Põldroos' most popular television roles are, arguably, those in the several Mart Juur and Andrus Kivirähk-penned Kanal 2 comedy series alongside friend Jan Uuspõld and an ensemble of other comedic actors. In 1998, he joined the cast of Wigla show, staying with the series until it ended in 2000. From 2001 until 2003, he appeared in the series Wremja, and in 2006 appeared in the series follow-up Sipelga 14.
All three series shared common themes and the multiple characters – performed by just several actors – were often outrageously grotesque and bizarre. Põldroos' characters included Uuno Nisu/Nisu Unn, an alcoholic World War II veteran who fought for Germany and burned Adolf Hitler's corpse in 1945; Maali, a sadistic mother-in-law; Aiku, a teenage rullnokk (an Estonian hoodlum, akin to a chav); Eints, a comedian; Feeliks Raudjalg/Lieutenant colonel Ivanov, a lecher who pretends to be crippled and an Estonian freedom fighter who, in reality, was a spy for the KGB; and Inspektor Valdek Kukeke, a corrupt and incompetent policeman, among others.

In 2007, Põldroos joined the cast of the comedy-parody series Täna Õhtul Leo Põld, which caused a measure of controversy, as the series lampooned the early-1980s Eesti Televisioon (ETV) children's television series Kõige suurem sõber; depicting some of the central characters from that series in adult-themed scenarios. Several episodes were filmed, but the series was not broadcast, due to objections from the public, Eesti Rahvusringhääling (Estonian Public Broadcasting) copyright violation claims, and Põldroos' death.

==Personal life and death==
Dan Põldroos was married to clothing designer Ketlin Bachmann-Põldroos.
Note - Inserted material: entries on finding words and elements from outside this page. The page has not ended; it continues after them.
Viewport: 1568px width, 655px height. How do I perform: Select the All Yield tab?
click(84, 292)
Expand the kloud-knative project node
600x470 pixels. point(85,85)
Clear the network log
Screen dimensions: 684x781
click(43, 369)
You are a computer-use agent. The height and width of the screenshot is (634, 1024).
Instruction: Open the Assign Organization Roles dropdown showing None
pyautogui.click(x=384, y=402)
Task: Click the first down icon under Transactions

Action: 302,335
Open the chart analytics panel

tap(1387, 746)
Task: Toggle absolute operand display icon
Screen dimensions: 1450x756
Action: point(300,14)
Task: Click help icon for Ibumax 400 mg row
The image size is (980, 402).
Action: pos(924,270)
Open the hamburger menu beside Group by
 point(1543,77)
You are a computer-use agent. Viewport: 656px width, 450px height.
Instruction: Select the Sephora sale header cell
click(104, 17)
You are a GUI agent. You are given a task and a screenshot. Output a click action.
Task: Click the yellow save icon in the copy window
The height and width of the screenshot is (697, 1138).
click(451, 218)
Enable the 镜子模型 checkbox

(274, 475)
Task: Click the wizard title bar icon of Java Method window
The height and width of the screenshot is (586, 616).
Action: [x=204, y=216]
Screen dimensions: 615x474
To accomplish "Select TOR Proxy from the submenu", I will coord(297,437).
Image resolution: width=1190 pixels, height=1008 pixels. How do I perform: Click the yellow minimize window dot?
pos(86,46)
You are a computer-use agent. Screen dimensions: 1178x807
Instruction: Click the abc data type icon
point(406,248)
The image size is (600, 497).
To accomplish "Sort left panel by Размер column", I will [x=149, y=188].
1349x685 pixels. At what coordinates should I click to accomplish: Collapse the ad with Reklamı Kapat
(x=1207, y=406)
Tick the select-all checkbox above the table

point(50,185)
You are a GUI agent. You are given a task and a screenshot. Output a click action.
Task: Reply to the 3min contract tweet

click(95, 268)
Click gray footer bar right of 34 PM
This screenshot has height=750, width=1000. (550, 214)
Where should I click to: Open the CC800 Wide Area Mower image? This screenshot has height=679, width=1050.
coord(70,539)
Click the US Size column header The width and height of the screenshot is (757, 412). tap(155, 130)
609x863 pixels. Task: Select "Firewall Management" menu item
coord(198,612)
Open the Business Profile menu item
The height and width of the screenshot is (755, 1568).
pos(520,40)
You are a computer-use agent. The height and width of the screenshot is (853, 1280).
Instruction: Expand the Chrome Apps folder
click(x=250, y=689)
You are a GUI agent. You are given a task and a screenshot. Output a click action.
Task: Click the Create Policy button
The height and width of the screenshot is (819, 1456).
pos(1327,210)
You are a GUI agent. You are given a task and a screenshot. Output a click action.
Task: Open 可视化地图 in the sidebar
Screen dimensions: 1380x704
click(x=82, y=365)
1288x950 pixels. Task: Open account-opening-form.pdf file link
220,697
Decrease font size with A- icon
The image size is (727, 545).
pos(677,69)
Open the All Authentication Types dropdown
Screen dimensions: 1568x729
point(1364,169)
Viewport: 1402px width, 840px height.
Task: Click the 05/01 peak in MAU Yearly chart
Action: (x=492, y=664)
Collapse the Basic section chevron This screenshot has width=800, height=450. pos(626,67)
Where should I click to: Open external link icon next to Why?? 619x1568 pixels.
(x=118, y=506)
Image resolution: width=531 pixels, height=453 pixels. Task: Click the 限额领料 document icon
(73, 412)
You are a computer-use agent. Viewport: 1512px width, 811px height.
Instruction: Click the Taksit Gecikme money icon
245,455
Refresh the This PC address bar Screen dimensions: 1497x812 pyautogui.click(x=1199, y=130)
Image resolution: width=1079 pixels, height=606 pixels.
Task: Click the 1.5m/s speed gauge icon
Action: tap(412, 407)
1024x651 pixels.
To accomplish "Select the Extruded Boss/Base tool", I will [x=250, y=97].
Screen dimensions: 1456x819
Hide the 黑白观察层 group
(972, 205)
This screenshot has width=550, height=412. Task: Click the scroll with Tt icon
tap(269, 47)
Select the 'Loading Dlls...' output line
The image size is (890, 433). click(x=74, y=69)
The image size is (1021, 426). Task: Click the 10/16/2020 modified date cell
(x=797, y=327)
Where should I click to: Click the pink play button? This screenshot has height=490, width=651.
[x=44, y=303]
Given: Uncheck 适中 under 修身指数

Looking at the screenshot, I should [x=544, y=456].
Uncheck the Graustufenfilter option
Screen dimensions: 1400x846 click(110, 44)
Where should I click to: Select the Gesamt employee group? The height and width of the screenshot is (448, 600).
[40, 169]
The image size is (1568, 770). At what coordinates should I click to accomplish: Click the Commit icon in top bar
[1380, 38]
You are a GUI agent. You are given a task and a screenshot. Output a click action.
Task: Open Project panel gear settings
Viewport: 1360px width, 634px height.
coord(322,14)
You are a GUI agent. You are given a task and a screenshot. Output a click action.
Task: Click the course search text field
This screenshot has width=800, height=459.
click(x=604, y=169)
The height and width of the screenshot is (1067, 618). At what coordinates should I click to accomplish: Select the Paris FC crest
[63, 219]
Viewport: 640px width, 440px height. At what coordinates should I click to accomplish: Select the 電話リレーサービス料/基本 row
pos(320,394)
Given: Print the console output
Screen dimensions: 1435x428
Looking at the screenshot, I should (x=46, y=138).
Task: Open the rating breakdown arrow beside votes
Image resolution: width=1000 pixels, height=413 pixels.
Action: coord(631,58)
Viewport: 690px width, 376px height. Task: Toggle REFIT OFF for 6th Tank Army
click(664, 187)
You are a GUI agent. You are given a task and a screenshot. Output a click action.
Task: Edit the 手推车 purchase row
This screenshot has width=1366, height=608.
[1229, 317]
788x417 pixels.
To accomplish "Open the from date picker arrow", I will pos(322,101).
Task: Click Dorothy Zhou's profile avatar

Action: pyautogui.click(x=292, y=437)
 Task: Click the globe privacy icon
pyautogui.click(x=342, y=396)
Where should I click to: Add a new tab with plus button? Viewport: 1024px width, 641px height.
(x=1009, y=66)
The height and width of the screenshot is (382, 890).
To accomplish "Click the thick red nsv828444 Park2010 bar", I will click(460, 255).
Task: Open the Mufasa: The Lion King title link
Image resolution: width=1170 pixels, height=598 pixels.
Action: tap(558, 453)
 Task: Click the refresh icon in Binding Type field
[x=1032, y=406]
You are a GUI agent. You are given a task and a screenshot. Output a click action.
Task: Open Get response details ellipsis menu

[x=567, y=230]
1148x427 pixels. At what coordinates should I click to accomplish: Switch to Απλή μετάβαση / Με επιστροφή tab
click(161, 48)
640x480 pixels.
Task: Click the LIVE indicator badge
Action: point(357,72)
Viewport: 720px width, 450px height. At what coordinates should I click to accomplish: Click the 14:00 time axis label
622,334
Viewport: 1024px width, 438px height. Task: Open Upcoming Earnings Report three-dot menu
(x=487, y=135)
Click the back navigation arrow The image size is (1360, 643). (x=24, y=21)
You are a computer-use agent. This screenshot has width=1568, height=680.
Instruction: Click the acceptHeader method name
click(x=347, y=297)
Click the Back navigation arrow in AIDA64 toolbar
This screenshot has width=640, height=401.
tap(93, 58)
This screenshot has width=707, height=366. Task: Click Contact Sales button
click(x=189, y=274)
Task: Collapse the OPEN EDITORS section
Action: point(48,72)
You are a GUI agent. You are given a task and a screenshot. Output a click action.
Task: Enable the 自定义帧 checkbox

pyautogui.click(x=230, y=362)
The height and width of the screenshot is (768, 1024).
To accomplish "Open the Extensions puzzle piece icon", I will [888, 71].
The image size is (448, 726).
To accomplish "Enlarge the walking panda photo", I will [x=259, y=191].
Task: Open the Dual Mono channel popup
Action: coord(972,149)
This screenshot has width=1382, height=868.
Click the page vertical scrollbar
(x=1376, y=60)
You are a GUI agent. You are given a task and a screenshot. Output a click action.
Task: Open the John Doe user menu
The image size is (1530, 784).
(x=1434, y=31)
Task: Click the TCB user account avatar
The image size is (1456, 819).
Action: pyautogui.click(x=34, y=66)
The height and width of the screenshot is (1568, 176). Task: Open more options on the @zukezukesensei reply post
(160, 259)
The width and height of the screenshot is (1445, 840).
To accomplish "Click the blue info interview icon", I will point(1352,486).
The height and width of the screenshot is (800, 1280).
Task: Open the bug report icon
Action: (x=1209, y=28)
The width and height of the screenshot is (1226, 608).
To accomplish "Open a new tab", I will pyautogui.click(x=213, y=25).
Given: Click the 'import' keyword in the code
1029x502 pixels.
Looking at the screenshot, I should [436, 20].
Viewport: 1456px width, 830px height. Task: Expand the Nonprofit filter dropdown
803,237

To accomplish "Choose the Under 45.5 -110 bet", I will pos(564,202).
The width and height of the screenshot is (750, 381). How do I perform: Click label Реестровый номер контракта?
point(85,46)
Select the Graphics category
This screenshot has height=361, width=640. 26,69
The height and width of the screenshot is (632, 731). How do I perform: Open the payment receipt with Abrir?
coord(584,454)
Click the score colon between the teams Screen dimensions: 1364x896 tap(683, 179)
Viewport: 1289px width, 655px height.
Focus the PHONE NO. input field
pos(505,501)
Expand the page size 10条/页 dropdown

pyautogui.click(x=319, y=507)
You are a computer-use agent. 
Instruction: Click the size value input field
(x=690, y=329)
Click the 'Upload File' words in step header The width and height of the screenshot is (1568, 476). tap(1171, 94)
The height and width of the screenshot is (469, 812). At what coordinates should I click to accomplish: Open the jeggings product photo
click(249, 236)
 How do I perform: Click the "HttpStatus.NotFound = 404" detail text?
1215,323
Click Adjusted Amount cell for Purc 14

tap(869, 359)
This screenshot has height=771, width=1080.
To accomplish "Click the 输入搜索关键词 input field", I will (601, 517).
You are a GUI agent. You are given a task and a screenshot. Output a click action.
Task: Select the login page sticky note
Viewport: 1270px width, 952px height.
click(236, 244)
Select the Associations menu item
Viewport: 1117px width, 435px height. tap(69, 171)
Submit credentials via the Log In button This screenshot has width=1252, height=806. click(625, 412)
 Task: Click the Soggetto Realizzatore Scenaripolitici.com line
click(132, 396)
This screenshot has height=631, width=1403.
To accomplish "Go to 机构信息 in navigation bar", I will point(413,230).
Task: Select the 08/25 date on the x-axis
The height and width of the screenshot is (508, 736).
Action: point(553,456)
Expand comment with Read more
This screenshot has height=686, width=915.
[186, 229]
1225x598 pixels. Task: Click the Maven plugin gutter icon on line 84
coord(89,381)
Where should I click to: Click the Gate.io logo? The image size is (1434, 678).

The couple had one daughter, Aleksandra, born in November 2006.

On 5 May 2007, Põldroos died in his sleep of natural causes at the family's home in Tallinn at age 37. He had struggled with alcoholism during his adult life. He was buried in Forest Cemetery in Tallinn's Pirita district on 12 May 2007.

In 2011, author and theatre critic Pille-Riin Purje penned a biography of Põldroos titled Aitab naljast! Legend Dan Põldroosist, published by Fookus Meedia in Tallinn.